What other methods you are using to get domain-wide links, and how do you make sure that such links will not have a negative impact on your site?
Let us know in the comments section below!
15 thoughts on “SiteWide BackLinks: Good or Bad for SEO?”
I’m having free bhajans blog.Where I link bhajans to Archive.com’s link .Is it good or bad for my blog’s ranking in Google or SEO ?
Hi Harsh, what do you suggest for affiliated links? Dofollow or nofollow?
Once i have got penalized by Some Penguin update and smashed away my site and google reported as website is probably penalized or sand boxed.. I think its done because of irrelevant site wide.. Harsh. i have a doubt.. Why Site-Wide For Only same Niche can do in Blogroll?If we hold many different different site by different kind of niche. Blogroll Maintain 2 Keys Nah .1.Blog I’m following as well as 2.Blog that we own. Why Google Penalize ,if so,they only made blogger platform and made this blogroll terms. Eg : Does Only gaming sites can suits Gaming Site-wide’s?
I am asking a out of topic question but please help me, i want to know whether your traffic really increases if you have a good alexa rank i can see that this site has alexa rank under 5000 so is this site really getting around a million visitors each month.I am doing a research project on html links for my mtech please help me.
Last Night I add my new site feed to feedage.com. It creates backlinks for all my posts with exact Anchor text. Getting Backlinks from feedage is good or bad.

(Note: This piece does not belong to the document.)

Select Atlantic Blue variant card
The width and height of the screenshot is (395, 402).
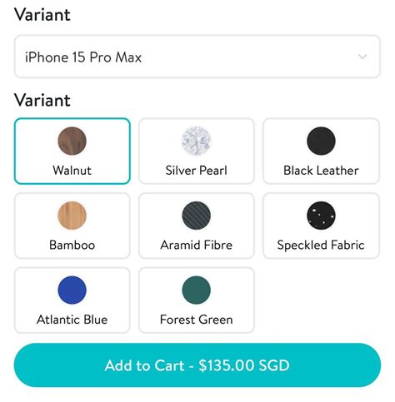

Does using “nofollow” decreases the chance of been penalize in sidewide backlinks? Or “noindex”?
Hi Harsh, thanks for the post. I can see how the footer links from, “Theme Developed by XYZ”, is uncontrollable, but what about sitewide footer links from website’s you developed? I’ve read the sitewide footer links topic everywhere, but high ranking sites in my niche put their brand on the bottom of their clients websites. I still have sitewide footer links on my clients and other websites I manage, but haven’t seen any penalties as a result. If you go deeper, if you can control where the sitewide links are coming from, ie. your clients where you even manage their SEO (backlinks for example), how bad can they be eespecially when Matt Cutts says they just count the links as one anyway from an algorithm stand point?
I have seen few cases in the past where websites got penalised due to site-wide links. Till the time links are coming from quality sites, it won’t be an issue. I usually add nofollow tag to such links when I add in the footer section of site developed by me.
I worked with a SEO company that a year ago and this company made 300 website (for clients) with footer links (Follow). After I left this company they changed there name and domain. Changed all there website made by links to there new domain. And yes it is still working, because they are at #1 in Google.nl on one of the most important webdesign words in The Netherlands. This type is still working in The Netherlands.
I saw some Guys on freelance site selling some back links like 100 plus . is it advisable to buy this service ? my site has pr 1
Such links are useless and even bad for your site. If you want to know more about this, here is one case-study and one article giving you more insight.
That’s why I suggest to my client that even you have a lot of backlinks but irrevalant to your site. Your rank will not increase unless you have the quality backlinks. I just recently know the definition of site-wide backlink and how it effect to the websites.
What is the difference between site wide and not site wide backlinks ? I am always getting not site wide backlinks and my sitewide backlink count is 0.
A site-wide link is a link that would appear on all (or many) pages of the same website, with the exact same anchor text, title, target, etc…
Usually, these are links that are placed in the footer (the “powered by” type of links) or on a sidebar (a blogroll link, for example: “WordPress”) as part of the website’s deployment frame, or eventually, as a result of the site owner’s choice (as a personal preference, or as a paid link).